Affiliations: [a] Department of Biostatistics, University of Washington, Seattle, WA, USA
| [b] National Alzheimer’s Coordinating Center, Seattle, WA, USA
| [c] Department of Biostatistics, MD Anderson Cancer Center, Houston, TX, USA
| [d] Department of Radiology, University of Washington, Seattle, WA, USA
| [e] Department of Statistics, University of California Irvine, CA, USA
Correspondence:
[*]
Correspondence to: David R. Haynor, MD, PhD, Department of Radiology, University of Washington, Seattle, WA, USA. Tel.: +1 206 543-3320; E-mail: haynor@uw.edu.
Note: [1] Data used in preparation of this article were obtained from the Alzheimer’s Disease Neuroimaging Initiative (ADNI) database (http://adni.loni.usc.edu). As such, the investigators within the ADNI contributed to the design and implementation of ADNI and/or provided data but did not participate in analysis or writing of this report. A complete listing of ADNI investigators can be found at: http://adni.loni.usc.edu/wp-content/uploads/how_to_apply/ADNI_Acknowledgement_List.pdf.

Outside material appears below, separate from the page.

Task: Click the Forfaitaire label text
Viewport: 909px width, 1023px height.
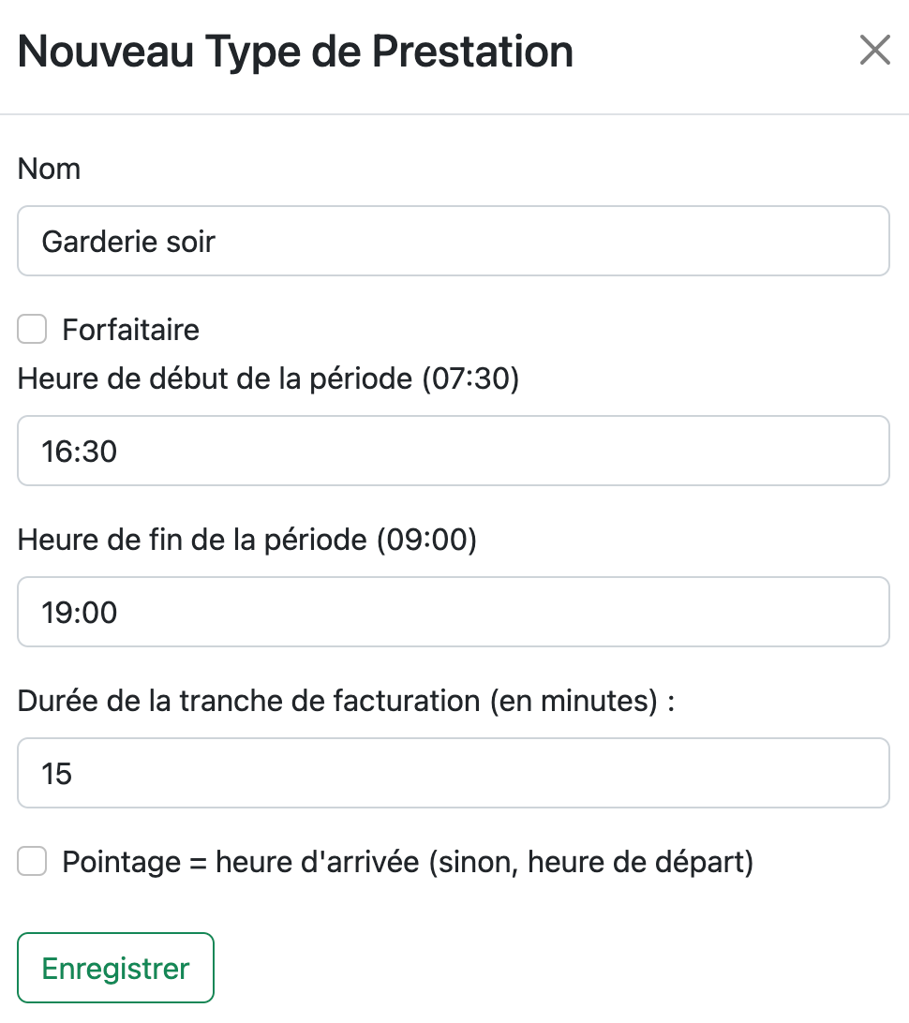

Abstract: Background:Longitudinal magnetic resonance imaging (MRI) has been proposed for tracking the progression of Alzheimer’s disease (AD) through the assessment of brain atrophy. Objective:Detection of brain atrophy patterns in patients with AD as the longitudinal disease tracker. Methods:We used a refined version of orthonormal projective non-negative matrix factorization (OPNMF) to identify six distinct spatial components of voxel-wise volume loss in the brains of 83 subjects with AD from the ADNI3 cohort relative to healthy young controls from the ABIDE study. We extracted non-negative coefficients representing subject-specific quantitative measures of regional atrophy. Coefficients of brain atrophy were compared to subjects with mild cognitive impairment and controls, to investigate the cross-sectional and longitudinal associations between AD biomarkers and regional atrophy severity in different groups. We further validated our results in an independent dataset from ADNI2. Results:The six non-overlapping atrophy components represent symmetric gray matter volume loss primarily in frontal, temporal, parietal and cerebellar regions. Atrophy in these regions was highly correlated with cognition both cross-sectionally and longitudinally, with medial temporal atrophy showing the strongest correlations. Subjects with elevated CSF levels of TAU and PTAU and lower baseline CSF Aβ42 values, demonstrated a tendency toward a more rapid increase of atrophy. Conclusions:The present study has applied a transferable method to characterize the imaging changes associated with AD through six spatially distinct atrophy components and correlated these atrophy patterns with cognitive changes and CSF biomarkers cross-sectionally and longitudinally, which may help us better understand the underlying pathology of AD.